Perhaps I’m getting old, but it only seems like yesterday that High-Definition TV (HDTV) was introduced. We were promised a new era of television, where sporting events would be brought to us in our own homes and we would feel like we were there in person. Except, it would be better than really being there because with HDTV, you could watch events unfold from the comfort of your own sofa with a bowl of cereal in your hand (or is the sports and cereal combo just me?).
For some people, TV quality is all about the megapixels. The more, the better. There are a few different variations of HDTV, but at its best the megapixel count comes to 2.1. That’s not too bad, but as you may have guessed, the story doesn’t end there.
The Japanese national broadcaster, NHK (who were involved in the development of HDTV), have recently demonstrated their new Ultra-HD system called Super Hi-Vision (SHV). SHV uses 16 times as many pixels as HDTV, weighing in at 33 megapixels. During the London 2012 Olympic Games, the SHV system was used to display events at 5 theatres across the world. Specialist recording equipment was shipped over from Japan for the event and with only 3 SHV cameras in the world, it was important to get things right.

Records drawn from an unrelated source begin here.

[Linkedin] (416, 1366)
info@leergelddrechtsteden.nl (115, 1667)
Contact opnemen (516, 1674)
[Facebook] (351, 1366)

During the Olympic Games, screenings in the selected UK theatres were open to members of the public. Feedback from those who attended has been full of praise. One man commented that it looked like he was actually in The Olympic Stadium, watching events through a glass window.
NHK certainly have high hopes for the future of SHV. Their long term aim is to produce images with a higher resolution than the human eye, which can be watched on a screen bigger than the audiences field of view. Of course, we can’t all fit a screen that size into our homes and so there is a balance to be drawn. NHK are pushing ahead though, and are expecting to offer SHV to homes in Japan by 2022.